■ **Exercise objective**: Repeat exactly, and only, the lines of the material below from the one that contains "Instruction: Click the" through its final line.

*** Records shown Section Begins ***

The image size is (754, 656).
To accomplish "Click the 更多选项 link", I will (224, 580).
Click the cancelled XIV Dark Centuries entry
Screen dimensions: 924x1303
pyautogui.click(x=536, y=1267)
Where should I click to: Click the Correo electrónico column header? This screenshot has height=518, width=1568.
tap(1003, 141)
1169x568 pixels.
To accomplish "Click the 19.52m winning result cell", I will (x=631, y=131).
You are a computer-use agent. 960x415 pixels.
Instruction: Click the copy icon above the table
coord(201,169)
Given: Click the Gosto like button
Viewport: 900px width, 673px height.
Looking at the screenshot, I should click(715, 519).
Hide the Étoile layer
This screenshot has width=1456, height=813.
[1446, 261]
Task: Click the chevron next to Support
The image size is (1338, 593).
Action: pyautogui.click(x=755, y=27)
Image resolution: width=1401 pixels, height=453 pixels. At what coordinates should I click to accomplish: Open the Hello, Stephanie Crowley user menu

*** Records shown Section Ends ***

■ **Finished task**:
Instruction: Click the copy icon above the table
coord(201,169)
Given: Click the Gosto like button
Viewport: 900px width, 673px height.
Looking at the screenshot, I should click(715, 519).
Hide the Étoile layer
This screenshot has width=1456, height=813.
[1446, 261]
Task: Click the chevron next to Support
The image size is (1338, 593).
Action: pyautogui.click(x=755, y=27)
Image resolution: width=1401 pixels, height=453 pixels. At what coordinates should I click to accomplish: Open the Hello, Stephanie Crowley user menu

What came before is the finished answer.